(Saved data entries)
* * * * * * * * *
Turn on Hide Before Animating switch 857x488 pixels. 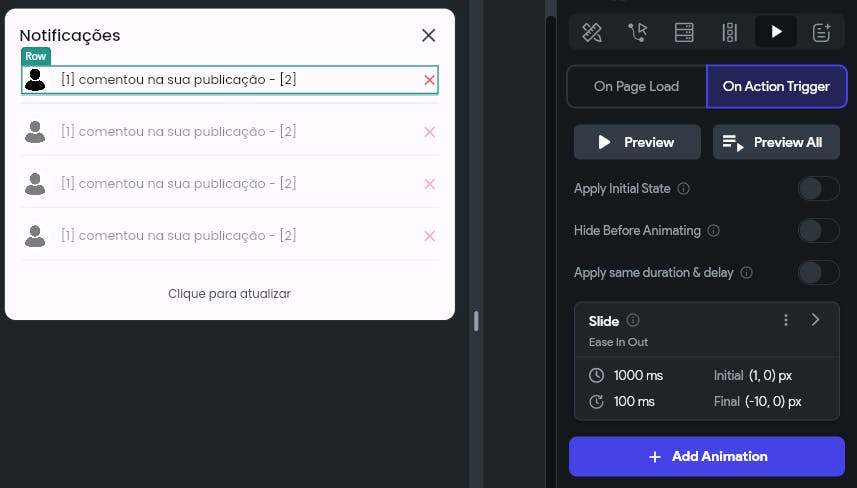[818, 231]
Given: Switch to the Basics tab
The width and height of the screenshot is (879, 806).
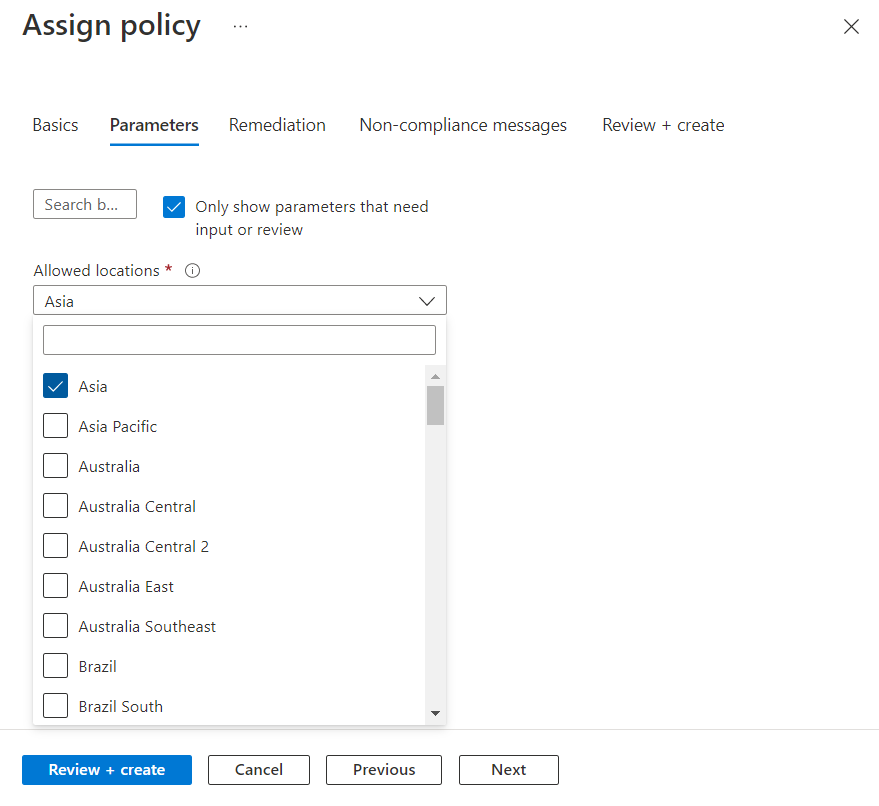Looking at the screenshot, I should (55, 125).
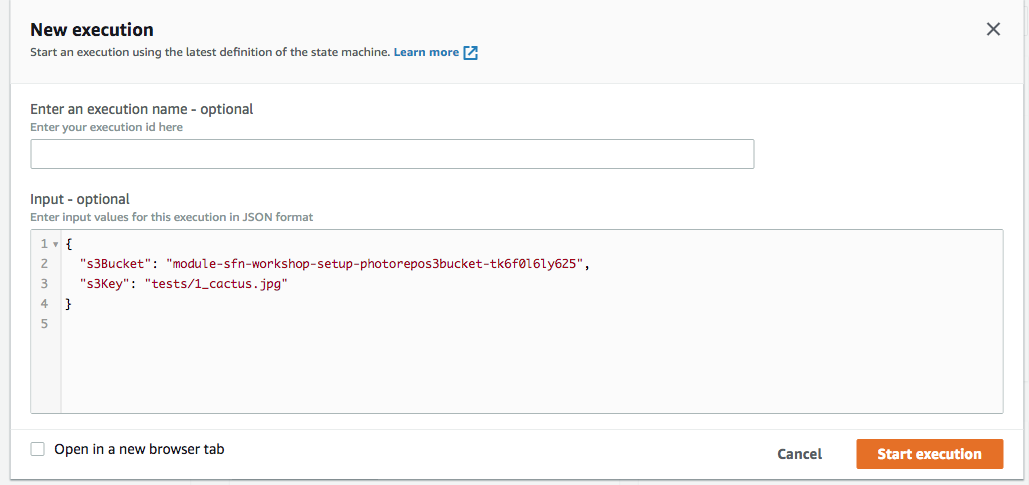Collapse the JSON block with the line 1 fold arrow
The width and height of the screenshot is (1029, 485).
[x=56, y=244]
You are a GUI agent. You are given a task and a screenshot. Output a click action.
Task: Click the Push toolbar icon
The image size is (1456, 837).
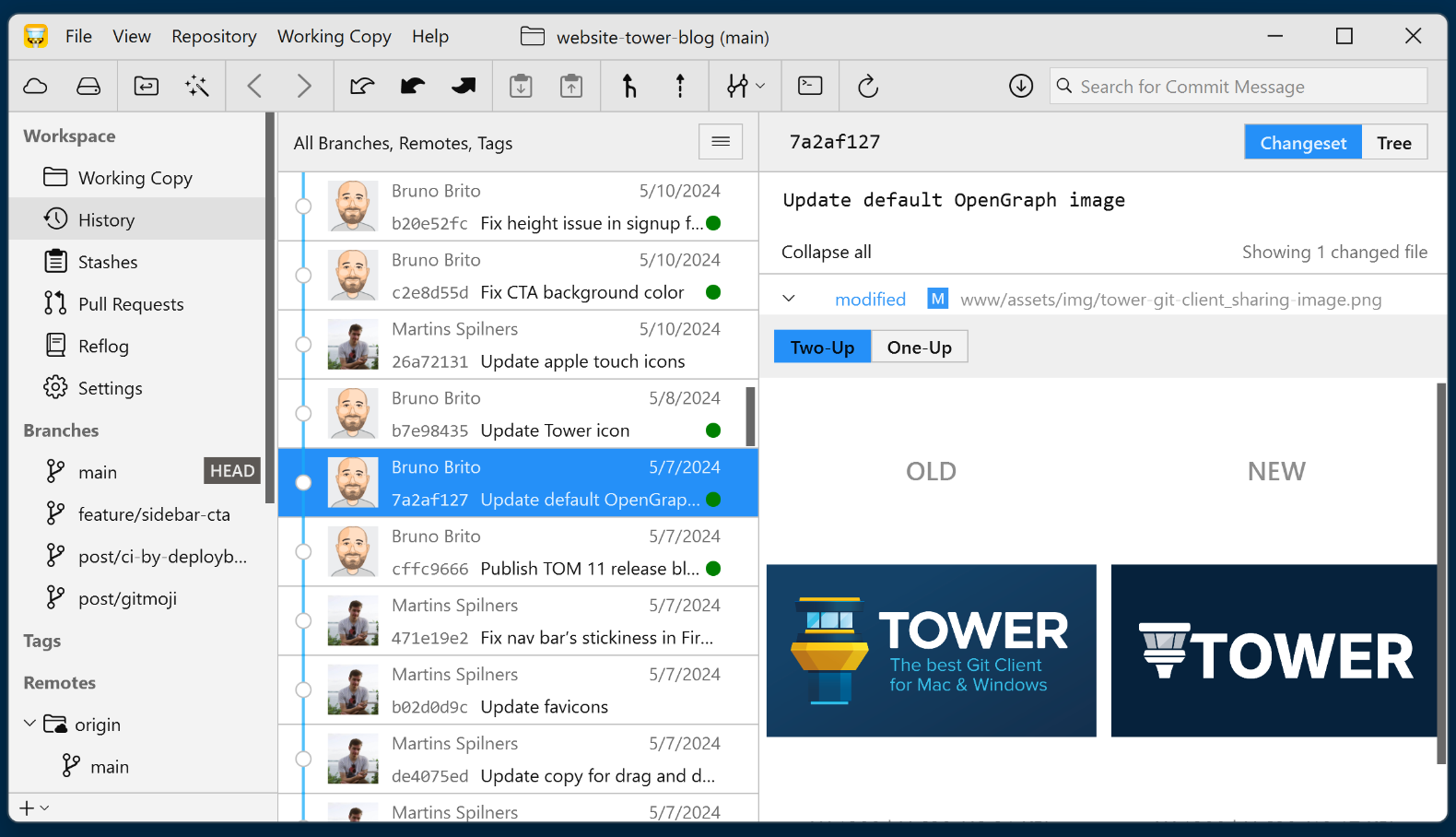[x=464, y=87]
* * * * * * * * *
## Exercise requirements
With pictures omitted, reproduce exactly the lines from the line containing "Given: Switch to the Basics tab" through the end of the data above.

## Exercise output
Given: Switch to the Basics tab
The width and height of the screenshot is (879, 806).
Looking at the screenshot, I should (55, 125).
Collapse the JSON block with the line 1 fold arrow
The width and height of the screenshot is (1029, 485).
[x=56, y=244]
You are a GUI agent. You are given a task and a screenshot. Output a click action.
Task: Click the Push toolbar icon
The image size is (1456, 837).
[x=464, y=87]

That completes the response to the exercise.